Charles Bukowski

Women: 38

Luckily I had auto insurance that paid for a rental car. I drove Katherine to the racetrack in it. We sat in the sundeck at Hollywood Park near the stretch turn. Katherine said she didn’t want to bet but I took her inside and showed her the toteboard and the betting windows.

I put 5 win on a 7 to 2 shot with early lick, my favorite kind of horse. I always figured if you’re going to lose you might as well lose in front; you had the race won until somebody beat you. The horse went wire to wire, pulling away at the end. It paid $9.40 and I was $17.50 ahead.

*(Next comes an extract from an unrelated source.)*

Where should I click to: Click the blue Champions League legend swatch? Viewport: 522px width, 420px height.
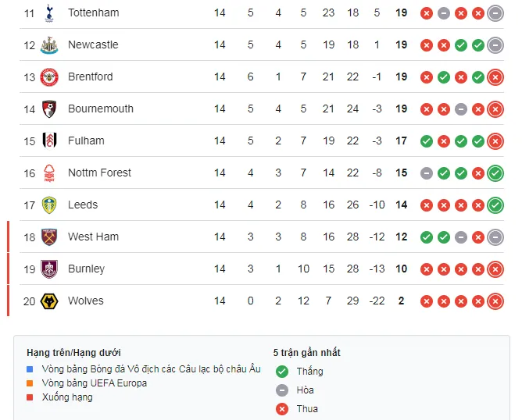(30, 368)
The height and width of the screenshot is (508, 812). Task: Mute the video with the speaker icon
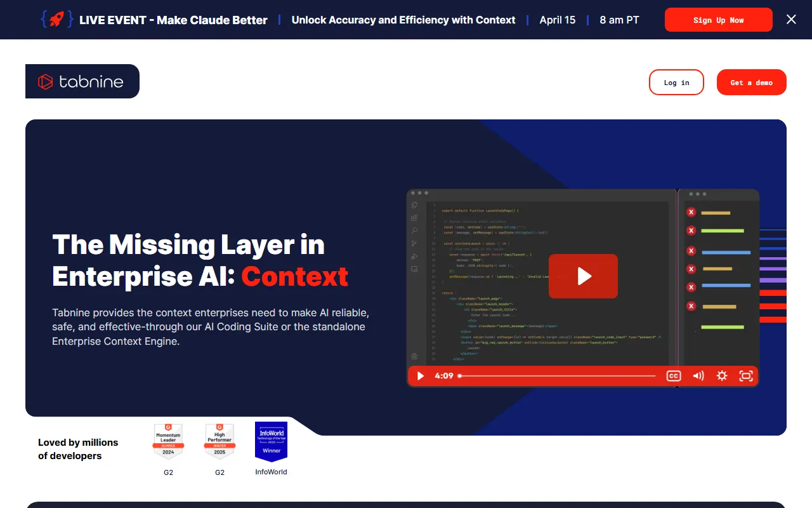tap(698, 376)
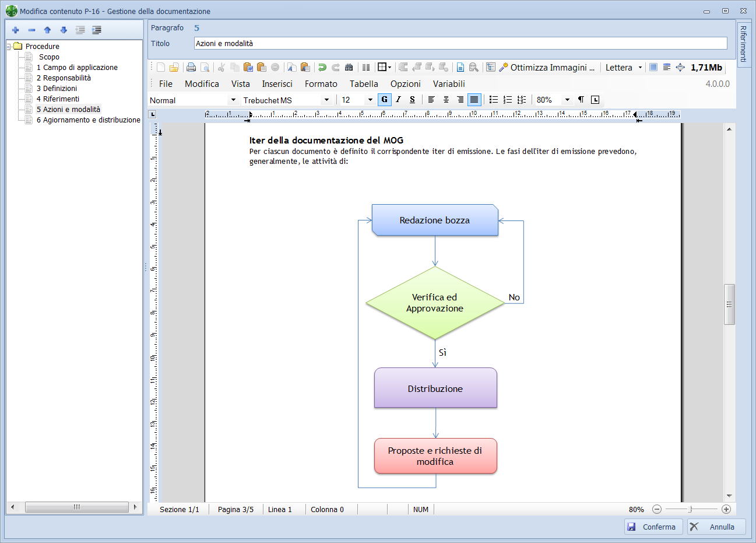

The next race she remained in her seat while I went to make my bet. When I came back she pointed to a man two rows below us. “See that man there?”

“Yes.”

“He told me he won $2,000 yesterday and that he’s $25,000 ahead for the meet.”

“Don’t you want to bet? Maybe we all can win.”

“Oh no, I don’t know anything about it.”

“It’s simple: you give them a dollar and they give you 84 cents back. It’s called the ‘take.’ The state and the track split it about even. They don’t care who wins the race, their take is out of the total mutual pool.”

In the second race my horse, the 8 to 5 favorite, ran second. A longshot had nosed me at the wire. It paid $45.80. The man two rows down turned and looked at Katherine. “I had it,” he told her, “I had ten on the nose.”
“Oooh,” she told him, smiling, “that’s good.”

I turned to the third race, an affair for 2-year-old maiden colts and geldings. At 5 minutes to post I checked the tote and went to bet. As I walked away I saw the man two rows down turn and begin talking to Katherine. There were at least a dozen of them at the track every day, who told attractive women what big winners they were, hoping that somehow they would end up in bed with them. Maybe they didn’t even think that far; maybe they only hoped vaguely for something without being quite sure what it was. They were addled and dizzied, taking the 10-count. Who could hate them? Big winners, but if you watched them bet, they were usually at the 2 dollar window, their shoes down at the heels and their clothing dirty. The lowest of the breed.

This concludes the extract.